Source document>
┌──

Next to the exclusions mentioned above for accuracy, for the naming latency analysis, we additionally excluded trials in which participants were unable to name a picture, named it incorrectly or took multiple attempts at naming. Trials in which participants corrected themselves, coughed or laughed were also excluded. Smacks and hesitations were accepted though; naming latencies for these trials were measured at the onset of the actual word production. These extra exclusions resulted in an average of 3% additional data loss per participant (MInt = 4%, range = 0%–17%; MNoInt = 3%, range = 0%–13%). Finally, trials in which participants used an article before the noun in the pre-test, but not the post-test, or vice versa, were also excluded from the latency analysis, because the pre-post naming latency comparison was impossible for these trials. Exclusions due to these article trials resulted in an additional loss of on average 8% of RT data (MInt = 9%, range = 0%–56%; MNoInt = 7%, range = 0%–56%). Participants for whom all exclusions taken together resulted in more than 30% data loss in either the interference or the no-interference condition were excluded from the naming latency analysis (N = 3). The remaining 23 participants had an average of 41 out of 46 trials left for analysis (range 33–46 trials, MInt = 20.04, MNoInt = 21.30). Note that this means that the naming latency analysis is based on fewer participants than the accuracy analysis.
Modelling
We analysed the data using (generalised) mixed-effects models with the lme4 package (version 1.1-21, Bates et al., 2015) in R (Version 3.5.1, R Core Team, 2019). The accuracy data were analysed using a generalised mixed-effects model of the binomial family, fitted by maximum likelihood estimation, using the logit link function and the optimiser “bobyqa.” The dependent variable consisted of 1’s and 0’s for correct and incorrect words, respectively. The only fixed effects variable was Interference (two levels: no interference, interference) and it was effects coded (−0.5, 0.5). This means that negative beta coefficients reflect lower accuracy for interfered items than not-interfered items. Random effects were fitted to the maximum structure justified by the experimental design (Barr et al., 2013), which included random intercepts for both Subjects and Items, as well as random slopes by Subject for Interference. Random slopes that correlated highly (r > 0.95) with their respective intercepts were removed to avoid over-fitting. All p-values were calculated by model comparison, omitting one factor at a time, using chi-square tests.
Naming latencies were analysed using a linear mixed-effects model fitted by restricted maximum likelihood estimation (using Satterthwaite approximation to degrees of freedom). Raw naming latencies were first log-transformed and then difference scores (pre-test RT—post-test RT) were calculated and entered into the model. The fixed and random effects structure was identical to the accuracy model. Interference was again effects coded with the contrasts (−0.5, 0.5), meaning that negative beta coefficients in the RT model reflect a smaller latency speed-up from pre- to post-test in English for interfered as compared with not interfered items.

└──

Listing>

┌──

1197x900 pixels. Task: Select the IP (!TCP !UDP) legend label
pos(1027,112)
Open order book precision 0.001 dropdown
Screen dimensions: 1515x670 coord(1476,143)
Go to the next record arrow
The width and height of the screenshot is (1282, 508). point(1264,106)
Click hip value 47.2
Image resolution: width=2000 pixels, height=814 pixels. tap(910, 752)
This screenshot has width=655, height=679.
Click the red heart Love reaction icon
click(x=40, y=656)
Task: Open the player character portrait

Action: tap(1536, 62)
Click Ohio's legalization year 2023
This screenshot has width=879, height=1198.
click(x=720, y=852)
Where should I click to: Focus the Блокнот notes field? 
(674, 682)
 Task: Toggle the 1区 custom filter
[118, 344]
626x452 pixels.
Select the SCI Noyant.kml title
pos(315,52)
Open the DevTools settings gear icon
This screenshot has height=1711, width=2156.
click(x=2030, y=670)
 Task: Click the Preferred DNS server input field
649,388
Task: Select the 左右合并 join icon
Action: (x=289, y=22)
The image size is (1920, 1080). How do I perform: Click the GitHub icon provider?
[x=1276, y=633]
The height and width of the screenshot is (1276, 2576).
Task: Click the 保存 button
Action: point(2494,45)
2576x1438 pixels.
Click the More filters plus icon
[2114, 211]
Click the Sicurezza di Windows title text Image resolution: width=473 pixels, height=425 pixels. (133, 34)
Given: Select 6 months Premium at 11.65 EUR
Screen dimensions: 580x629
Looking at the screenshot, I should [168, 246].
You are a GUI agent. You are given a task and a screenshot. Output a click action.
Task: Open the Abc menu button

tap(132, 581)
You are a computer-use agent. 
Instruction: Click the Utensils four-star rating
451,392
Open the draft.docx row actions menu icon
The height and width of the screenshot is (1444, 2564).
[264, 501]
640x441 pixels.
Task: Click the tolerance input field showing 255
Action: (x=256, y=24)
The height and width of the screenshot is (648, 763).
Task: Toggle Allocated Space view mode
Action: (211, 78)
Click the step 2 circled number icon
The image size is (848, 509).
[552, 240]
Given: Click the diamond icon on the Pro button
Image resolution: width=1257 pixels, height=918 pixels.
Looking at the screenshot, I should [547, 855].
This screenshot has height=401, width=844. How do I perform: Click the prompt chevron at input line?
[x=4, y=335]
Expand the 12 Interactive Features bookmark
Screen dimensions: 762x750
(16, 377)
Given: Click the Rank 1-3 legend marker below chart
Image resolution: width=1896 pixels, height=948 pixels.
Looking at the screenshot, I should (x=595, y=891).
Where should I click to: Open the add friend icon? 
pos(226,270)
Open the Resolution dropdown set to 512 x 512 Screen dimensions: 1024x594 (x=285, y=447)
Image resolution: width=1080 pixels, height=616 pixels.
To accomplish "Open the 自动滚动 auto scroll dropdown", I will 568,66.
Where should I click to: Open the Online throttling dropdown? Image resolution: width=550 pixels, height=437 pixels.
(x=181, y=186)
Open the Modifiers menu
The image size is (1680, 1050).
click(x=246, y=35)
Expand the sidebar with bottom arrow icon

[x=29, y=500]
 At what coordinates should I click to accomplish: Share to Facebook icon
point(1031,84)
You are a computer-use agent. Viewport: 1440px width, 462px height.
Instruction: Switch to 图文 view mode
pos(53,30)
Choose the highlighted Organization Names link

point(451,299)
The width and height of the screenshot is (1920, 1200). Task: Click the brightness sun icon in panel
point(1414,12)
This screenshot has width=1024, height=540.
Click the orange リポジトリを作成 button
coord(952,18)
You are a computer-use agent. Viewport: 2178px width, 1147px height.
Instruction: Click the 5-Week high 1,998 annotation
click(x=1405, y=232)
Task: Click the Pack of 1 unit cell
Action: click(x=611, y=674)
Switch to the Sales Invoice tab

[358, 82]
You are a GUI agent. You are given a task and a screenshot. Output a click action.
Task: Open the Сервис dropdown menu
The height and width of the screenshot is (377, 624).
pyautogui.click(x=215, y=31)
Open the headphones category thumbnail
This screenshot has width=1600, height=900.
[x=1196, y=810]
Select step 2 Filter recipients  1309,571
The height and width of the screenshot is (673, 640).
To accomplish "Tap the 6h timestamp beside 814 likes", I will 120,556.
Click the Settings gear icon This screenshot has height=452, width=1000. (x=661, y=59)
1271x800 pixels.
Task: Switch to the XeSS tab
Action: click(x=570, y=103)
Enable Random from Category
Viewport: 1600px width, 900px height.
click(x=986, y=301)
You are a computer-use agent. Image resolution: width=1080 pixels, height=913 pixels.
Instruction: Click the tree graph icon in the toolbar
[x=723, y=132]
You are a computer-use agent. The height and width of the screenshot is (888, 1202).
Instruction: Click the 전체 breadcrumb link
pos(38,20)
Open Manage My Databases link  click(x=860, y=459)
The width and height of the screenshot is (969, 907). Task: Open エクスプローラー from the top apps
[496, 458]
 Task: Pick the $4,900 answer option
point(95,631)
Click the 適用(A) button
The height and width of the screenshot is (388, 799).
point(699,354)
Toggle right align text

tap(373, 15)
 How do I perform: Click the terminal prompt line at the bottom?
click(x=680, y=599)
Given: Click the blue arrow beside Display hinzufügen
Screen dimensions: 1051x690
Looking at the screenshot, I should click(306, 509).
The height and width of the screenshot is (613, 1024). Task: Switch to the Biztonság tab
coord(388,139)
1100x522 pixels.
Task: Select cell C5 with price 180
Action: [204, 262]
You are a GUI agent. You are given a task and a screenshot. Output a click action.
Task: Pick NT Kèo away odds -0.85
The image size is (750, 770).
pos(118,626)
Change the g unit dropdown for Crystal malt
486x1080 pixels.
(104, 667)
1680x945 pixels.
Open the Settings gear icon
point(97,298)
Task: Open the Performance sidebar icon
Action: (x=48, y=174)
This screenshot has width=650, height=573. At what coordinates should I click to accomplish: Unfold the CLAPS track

└──

Task list>
**1)** Translate this sentence from the methods passage into Spanish: "Trials in which participants corrected themselves, coughed or laughed were also excluded."
**2)** Rewrite the methods passage starting with "Naming latencies were analysed" and going on through "not interfered items.", swapping "log-transformed" for "square-root-transformed".
**3)** According to the methods passage, which R package was used to fit the mixed-effects models?

Outputs for the tasks>
**1)** Los ensayos en los que los participantes se corrigieron, tosieron o se rieron también fueron excluidos.

**2)**
Naming latencies were analysed using a linear mixed-effects model fitted by restricted maximum likelihood estimation (using Satterthwaite approximation to degrees of freedom). Raw naming latencies were first square-root-transformed and then difference scores (pre-test RT—post-test RT) were calculated and entered into the model. The fixed and random effects structure was identical to the accuracy model. Interference was again effects coded with the contrasts (−0.5, 0.5), meaning that negative beta coefficients in the RT model reflect a smaller latency speed-up from pre- to post-test in English for interfered as compared with not interfered items.

**3)** The lme4 package (version 1.1-21).